The advertising campaign featuring Mac Tonight was created around 1986 for California-only McDonald's affiliates by the Los Angeles advertising company Davis, Johnson, Mogul & Colombatto. This promotional campaign was intended to encourage people to consume McDonald's products at night and to build loyalty with an audience of baby boomers. The agency therefore decided to create some commercials that recalled an atmosphere of the mid-twentieth century and were accompanied by popular music of the time (a choice dictated by the need to follow the fashion of the musical revival of the fifties). After selecting one of the different proposed variants of a song featuring the backing track of Mack the Knife, originally written by Kurt Weill and Bertolt Brecht, and later made famous in the USA by Bobby Darin in 1959, the creators of the advertising campaign decided not to He does show real characters and / or celebrities in his commercials, but opted instead for an anthropomorphic crooner with a crescent-shaped head wearing a black suit and sunglasses. The character, who in the commercials plays a grand piano on top of a floating cloud or a giant Big Mac (the hamburger after which he takes his name), was inspired by Max Headroom.
According to McDonald's, the Mac Tonight ad campaign was "very successful". Nation's Restaurant News also claimed that Mac Tonight helped increase the budget at various McDonald's restaurants in California by more than 10% between 1986-1987. An audience of fifteen hundred would see an individual dressed as Mac Tonight inside. a McDonald's restaurant in Los Angeles. Although some feared that Mac Tonight was too much embodying the spirit of the US West Coast, in February 1987 it was decided to extend the campaign nationwide. The new promotional launch was inaugurated during the month of August of that year in Boca Raton, and attracted an audience of a thousand people in the Californian town. A line of toys depicting the character was also created for children's menus.

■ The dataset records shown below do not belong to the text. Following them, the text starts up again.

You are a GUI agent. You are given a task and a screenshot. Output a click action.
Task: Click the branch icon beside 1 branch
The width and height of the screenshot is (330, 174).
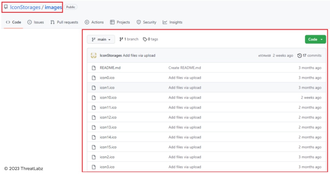(x=121, y=39)
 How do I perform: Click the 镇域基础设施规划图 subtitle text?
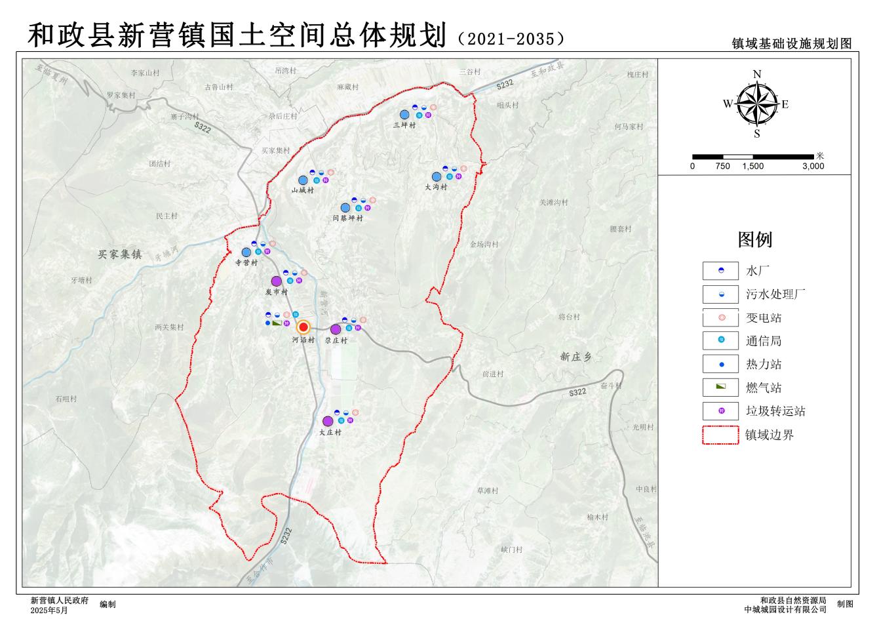[791, 43]
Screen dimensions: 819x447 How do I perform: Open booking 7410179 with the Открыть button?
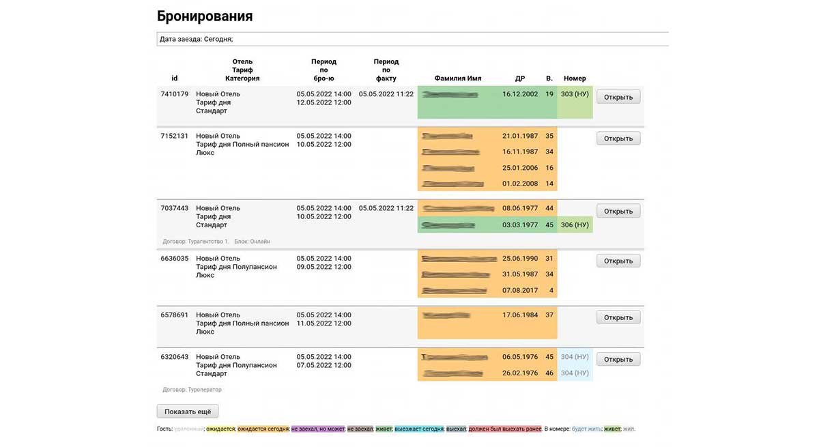(x=618, y=97)
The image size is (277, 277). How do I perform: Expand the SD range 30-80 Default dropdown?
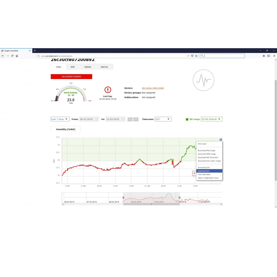211,119
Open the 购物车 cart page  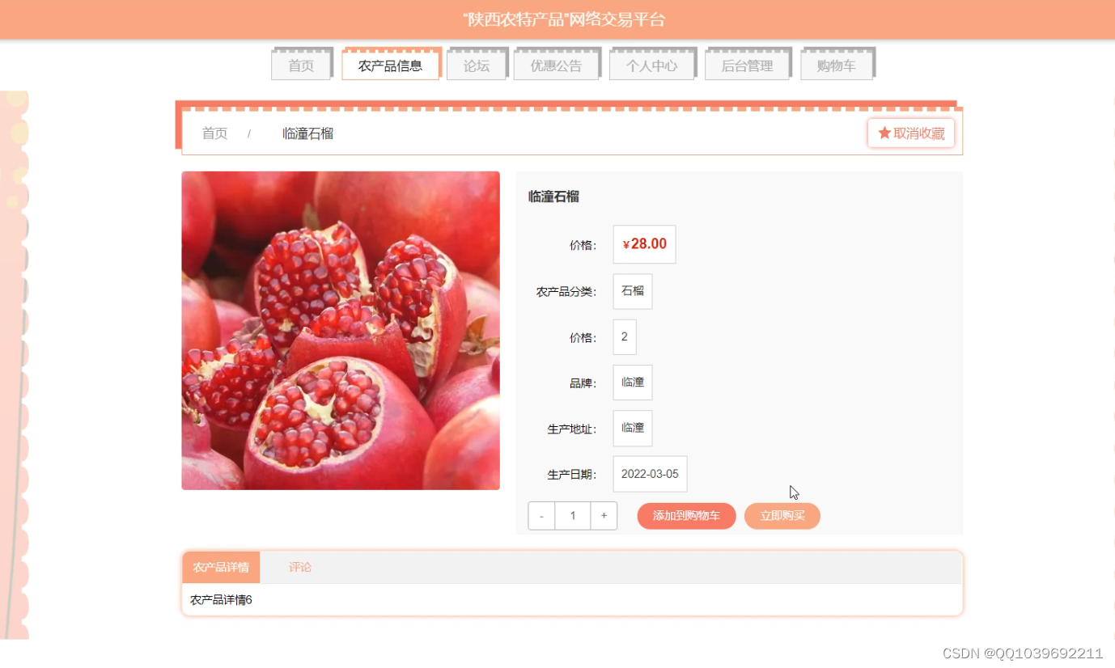point(836,66)
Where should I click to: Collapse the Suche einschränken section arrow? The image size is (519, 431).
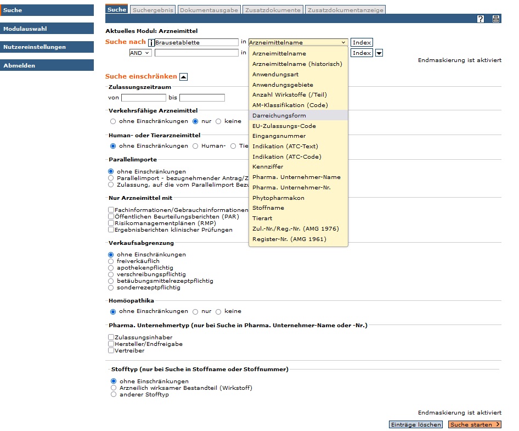184,77
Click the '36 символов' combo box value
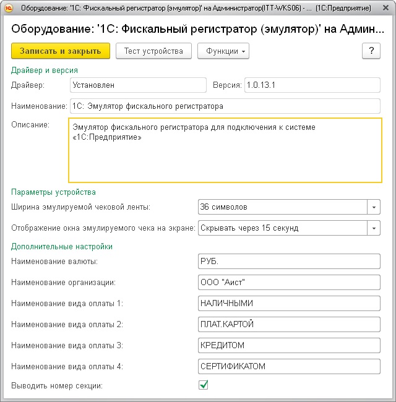This screenshot has height=402, width=396. click(282, 207)
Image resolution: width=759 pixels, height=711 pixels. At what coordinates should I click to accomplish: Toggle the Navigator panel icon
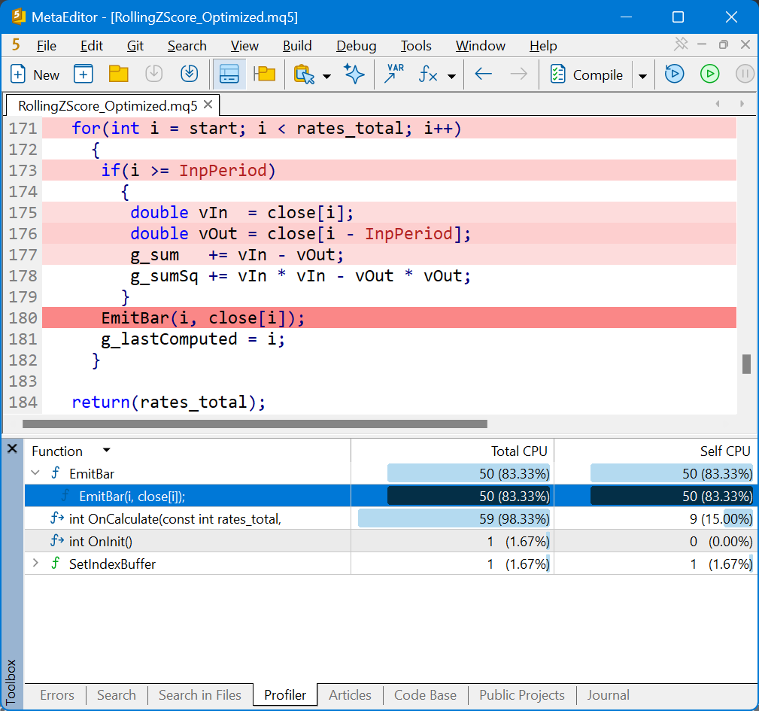pos(264,74)
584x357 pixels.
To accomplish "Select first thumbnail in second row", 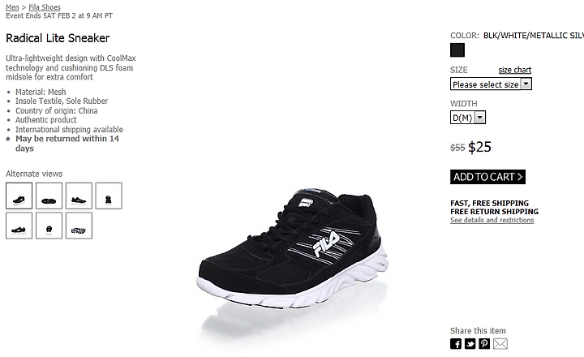I will pos(19,226).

According to an Ad Watch survey done in September 1987, the number of consumers who remembered McDonald's ads earlier than any other competitor would have doubled from the previous month, and was higher than that of McDonald's. anything else since the launch of New Coke in 1985.
Actor Doug Jones played Mac Tonight in over 27 commercials for three years in a row. Years later, in 2013, he will declare that that mascot would "mark a turning point in his career that he did not expect". Mac Tonight's voice was Roger Behr's. Director Peter Coutroulis, winner of a Clio Award for a Borax advertising campaign, created several commercials with Mac Tonight, never aired: in one of these, reminiscent of the film ET, the character travels in the sky in a Cadillac while is observed by two astronomers.
Starting in the early 1990s, some McDonald's restaurants were set up with animatronics looking like Mac Tonight playing the piano.
Meanwhile, in 1989, Bobby Darin's son Dodd Mitchell Darin claimed that the song used in the Mac Tonight commercials infringed copyright. In addition, he filed a lawsuit and filed an injunction that the song used in the McDonald's mascot commercials be removed from television and radio advertisements. Almost four years after the launch of Mac Tonight, to avoid further controversy, McDonald's stopped airing those commercials and did not reuse the character for many years.